== EXCERPTED DATA ==

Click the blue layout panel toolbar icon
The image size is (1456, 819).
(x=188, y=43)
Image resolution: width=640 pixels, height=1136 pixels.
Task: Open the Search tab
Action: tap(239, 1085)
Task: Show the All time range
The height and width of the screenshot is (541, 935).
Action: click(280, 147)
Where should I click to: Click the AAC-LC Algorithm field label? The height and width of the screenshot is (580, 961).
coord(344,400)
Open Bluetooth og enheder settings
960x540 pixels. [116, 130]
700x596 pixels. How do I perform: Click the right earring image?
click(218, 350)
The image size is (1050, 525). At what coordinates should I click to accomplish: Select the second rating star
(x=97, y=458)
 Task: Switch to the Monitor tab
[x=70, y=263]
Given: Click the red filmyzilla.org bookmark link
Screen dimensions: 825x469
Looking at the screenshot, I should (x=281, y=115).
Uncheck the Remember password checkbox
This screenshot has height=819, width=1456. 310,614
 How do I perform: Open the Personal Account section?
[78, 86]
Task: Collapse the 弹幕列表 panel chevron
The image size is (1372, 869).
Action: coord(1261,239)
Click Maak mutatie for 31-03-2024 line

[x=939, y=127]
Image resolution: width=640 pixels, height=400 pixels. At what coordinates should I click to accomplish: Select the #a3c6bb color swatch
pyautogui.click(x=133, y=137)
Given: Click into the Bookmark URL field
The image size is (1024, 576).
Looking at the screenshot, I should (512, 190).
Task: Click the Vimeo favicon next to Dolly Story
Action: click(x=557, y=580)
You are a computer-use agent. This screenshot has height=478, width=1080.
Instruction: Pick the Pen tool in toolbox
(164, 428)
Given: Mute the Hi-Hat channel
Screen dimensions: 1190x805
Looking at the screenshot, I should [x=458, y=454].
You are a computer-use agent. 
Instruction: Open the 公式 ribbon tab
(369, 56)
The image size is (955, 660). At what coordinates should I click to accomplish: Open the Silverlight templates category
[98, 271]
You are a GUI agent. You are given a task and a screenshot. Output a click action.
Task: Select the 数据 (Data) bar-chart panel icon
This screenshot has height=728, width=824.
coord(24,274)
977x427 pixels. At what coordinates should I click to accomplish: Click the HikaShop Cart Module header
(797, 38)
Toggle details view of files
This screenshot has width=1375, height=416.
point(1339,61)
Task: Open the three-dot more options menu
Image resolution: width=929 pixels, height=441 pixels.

===

SET EXERCISE: Report every line of the records that contains the string "Open", matching case exactly.

COMPLETE OUTPUT:
Task: Open the Search tab
Open Bluetooth og enheder settings
 How do I perform: Open the Personal Account section?
Instruction: Open the 公式 ribbon tab
The image size is (955, 660). At what coordinates should I click to accomplish: Open the Silverlight templates category
Task: Open the three-dot more options menu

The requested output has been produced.